Insomma, se i sindaci sapessero quali e quante sono le grane per l’ambiente e la salute umana, e i relativi oneri finanziari, che insorgono quando si distrugge quella preziosa risorsa che è il suolo agricolo e naturale, forse sarebbero meno propensi a contendersi i nuovi residenti.
E se la gente sapesse i rischi che si corrono quando si tagliano gli alberi e si aprono nuove strade, forse sindaci e amministratori sarebbero meno soli nel momento di decidere quello che è giusto fare.

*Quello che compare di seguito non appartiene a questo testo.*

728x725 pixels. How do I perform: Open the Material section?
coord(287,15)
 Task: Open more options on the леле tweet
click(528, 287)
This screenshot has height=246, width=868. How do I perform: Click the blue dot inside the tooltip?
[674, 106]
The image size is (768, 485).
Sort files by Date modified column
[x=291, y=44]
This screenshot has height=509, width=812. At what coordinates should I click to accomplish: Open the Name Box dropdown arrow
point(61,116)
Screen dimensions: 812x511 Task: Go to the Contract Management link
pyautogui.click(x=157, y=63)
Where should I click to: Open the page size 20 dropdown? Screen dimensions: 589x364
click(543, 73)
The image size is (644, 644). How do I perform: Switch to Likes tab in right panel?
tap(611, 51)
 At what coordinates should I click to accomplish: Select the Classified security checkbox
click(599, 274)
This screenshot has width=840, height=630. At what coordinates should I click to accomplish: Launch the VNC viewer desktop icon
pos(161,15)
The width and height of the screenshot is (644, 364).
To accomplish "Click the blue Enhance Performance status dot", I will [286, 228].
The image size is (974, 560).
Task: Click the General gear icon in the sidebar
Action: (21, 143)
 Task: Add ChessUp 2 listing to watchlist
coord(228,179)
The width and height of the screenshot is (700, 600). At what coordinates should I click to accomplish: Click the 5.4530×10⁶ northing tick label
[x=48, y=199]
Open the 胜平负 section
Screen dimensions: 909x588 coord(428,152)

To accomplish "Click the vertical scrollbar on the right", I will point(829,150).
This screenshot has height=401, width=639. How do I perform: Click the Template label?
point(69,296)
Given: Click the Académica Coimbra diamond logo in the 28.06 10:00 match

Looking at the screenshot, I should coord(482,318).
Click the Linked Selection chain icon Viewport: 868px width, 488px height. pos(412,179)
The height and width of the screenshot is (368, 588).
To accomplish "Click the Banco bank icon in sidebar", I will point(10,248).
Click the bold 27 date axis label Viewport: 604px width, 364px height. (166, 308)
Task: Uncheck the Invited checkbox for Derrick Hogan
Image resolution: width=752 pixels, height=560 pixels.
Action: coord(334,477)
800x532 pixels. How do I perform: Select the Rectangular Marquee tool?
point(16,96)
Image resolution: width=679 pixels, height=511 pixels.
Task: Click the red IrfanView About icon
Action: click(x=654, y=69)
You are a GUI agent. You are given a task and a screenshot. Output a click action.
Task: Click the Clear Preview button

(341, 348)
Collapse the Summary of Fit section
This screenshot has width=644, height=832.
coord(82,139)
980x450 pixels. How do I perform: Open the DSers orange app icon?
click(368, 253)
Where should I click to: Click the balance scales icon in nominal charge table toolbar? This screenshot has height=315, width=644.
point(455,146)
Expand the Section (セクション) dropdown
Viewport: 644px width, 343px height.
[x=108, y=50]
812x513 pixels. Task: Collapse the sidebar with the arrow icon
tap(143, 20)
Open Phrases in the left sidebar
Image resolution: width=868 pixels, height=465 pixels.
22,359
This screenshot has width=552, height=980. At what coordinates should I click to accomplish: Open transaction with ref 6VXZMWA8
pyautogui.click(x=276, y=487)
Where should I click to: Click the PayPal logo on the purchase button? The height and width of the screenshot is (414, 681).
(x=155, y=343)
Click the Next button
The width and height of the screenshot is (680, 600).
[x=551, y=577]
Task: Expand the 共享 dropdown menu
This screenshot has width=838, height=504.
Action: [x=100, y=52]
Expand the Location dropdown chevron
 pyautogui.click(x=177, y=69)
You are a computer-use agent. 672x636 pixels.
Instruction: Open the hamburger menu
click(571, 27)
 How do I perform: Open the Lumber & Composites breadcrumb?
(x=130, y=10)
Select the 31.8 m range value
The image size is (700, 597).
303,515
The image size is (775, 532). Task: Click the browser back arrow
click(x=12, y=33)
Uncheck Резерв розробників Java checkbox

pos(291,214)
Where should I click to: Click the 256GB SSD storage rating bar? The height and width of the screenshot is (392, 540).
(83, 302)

Nella foto l'area della prima unità minima d'intervento dell'area di trasformazione AT1 prevista dal PGT di Brembio. L'area verde sarà usata per una espansione edilizia.

Non bisogna fuggire da Milano e tanto meno da Lodi. Il problema è, semmai, di rendere le due città belle e vivibili come lo erano un tempo. Quanto alla nostra città, è opportuno proseguire le politiche urbanistiche mirate alla crescita e al rinnovamento. Nello stesso tempo bisogna, però, alleggerirne la struttura sia nel senso di abbondare nel verde pubblico e privato, oggi piuttosto risicato, sia nel senso di evitare nei nuovi edifici le volumetrie da incubo, purtroppo dettate da criteri speculativi e dal prevalere dell’interesse privato sul bene comune. Sono proprio queste volumetrie, infinitamente superiori a quelle originarie, la causa indiretta dell’invivibilità dell’ambiente urbano. Se Lodi tornasse a crescere in modo equilibrato, questo contribuirebbe a salvaguardare l’identità e l’integrità del territorio lodigiano, che oggi rischia di perdere la sua ruralità e la sua specificità per trasformarsi in un immenso quartiere dormitorio.
Quale deve essere il nuovo piano di sviluppo socioeconomico del territorio o una crescita demografica compatibile con la tutela dell’ambiente e dell’agricoltura spetta alla Provincia decidere, e questa è una sfida per la nuova amministrazione che per la prima volta è subentrata alla sinistra.